(Lines of data)
#####

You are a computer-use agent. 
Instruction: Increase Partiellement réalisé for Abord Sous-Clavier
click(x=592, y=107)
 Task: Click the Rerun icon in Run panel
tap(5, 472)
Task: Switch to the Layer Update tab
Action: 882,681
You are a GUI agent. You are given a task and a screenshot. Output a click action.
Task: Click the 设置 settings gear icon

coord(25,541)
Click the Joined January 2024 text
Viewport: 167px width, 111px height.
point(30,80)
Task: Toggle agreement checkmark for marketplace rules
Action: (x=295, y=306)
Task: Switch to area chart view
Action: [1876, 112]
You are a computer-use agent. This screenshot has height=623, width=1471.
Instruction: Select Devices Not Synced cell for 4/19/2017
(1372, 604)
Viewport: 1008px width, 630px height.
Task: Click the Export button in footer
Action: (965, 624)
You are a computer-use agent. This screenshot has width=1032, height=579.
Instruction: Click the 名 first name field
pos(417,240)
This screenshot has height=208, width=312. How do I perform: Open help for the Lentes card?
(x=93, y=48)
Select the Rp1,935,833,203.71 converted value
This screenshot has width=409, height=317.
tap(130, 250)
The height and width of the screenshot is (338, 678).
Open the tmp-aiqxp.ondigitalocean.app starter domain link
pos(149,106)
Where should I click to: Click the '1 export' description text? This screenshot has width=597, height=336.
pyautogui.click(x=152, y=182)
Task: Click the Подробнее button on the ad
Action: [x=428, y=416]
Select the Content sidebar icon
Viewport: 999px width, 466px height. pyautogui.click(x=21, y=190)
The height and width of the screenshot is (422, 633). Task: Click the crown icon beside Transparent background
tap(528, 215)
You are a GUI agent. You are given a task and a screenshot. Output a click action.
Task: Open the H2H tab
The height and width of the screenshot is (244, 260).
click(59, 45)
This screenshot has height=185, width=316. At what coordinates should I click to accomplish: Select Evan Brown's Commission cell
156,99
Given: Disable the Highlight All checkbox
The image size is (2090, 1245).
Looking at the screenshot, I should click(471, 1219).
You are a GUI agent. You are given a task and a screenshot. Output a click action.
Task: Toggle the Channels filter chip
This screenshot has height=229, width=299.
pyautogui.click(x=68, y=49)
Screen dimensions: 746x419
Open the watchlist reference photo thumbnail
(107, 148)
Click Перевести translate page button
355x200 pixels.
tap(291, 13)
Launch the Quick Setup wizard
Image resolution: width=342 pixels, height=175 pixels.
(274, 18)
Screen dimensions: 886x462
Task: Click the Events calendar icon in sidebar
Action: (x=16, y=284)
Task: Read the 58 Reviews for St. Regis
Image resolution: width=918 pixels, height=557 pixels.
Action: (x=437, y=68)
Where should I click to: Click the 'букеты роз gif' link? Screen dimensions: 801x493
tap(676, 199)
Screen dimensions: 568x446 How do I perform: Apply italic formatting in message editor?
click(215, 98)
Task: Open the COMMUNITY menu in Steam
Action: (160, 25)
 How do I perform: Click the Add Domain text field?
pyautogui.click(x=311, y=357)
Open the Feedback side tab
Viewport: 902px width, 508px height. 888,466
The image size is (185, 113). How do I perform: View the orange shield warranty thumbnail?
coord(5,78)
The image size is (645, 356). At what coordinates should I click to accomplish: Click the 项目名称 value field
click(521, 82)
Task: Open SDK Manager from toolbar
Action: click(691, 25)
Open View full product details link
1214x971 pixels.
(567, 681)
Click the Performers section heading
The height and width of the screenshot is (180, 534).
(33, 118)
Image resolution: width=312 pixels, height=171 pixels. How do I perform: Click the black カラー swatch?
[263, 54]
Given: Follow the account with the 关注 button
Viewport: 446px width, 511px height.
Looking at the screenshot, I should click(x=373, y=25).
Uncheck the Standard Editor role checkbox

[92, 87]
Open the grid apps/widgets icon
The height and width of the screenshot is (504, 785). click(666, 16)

#####

## Problem
Show every line from the lines above that contains the string "text".

## Correct answer
Click the Joined January 2024 text
Where should I click to: Click the '1 export' description text? This screenshot has width=597, height=336.
 How do I perform: Click the Add Domain text field?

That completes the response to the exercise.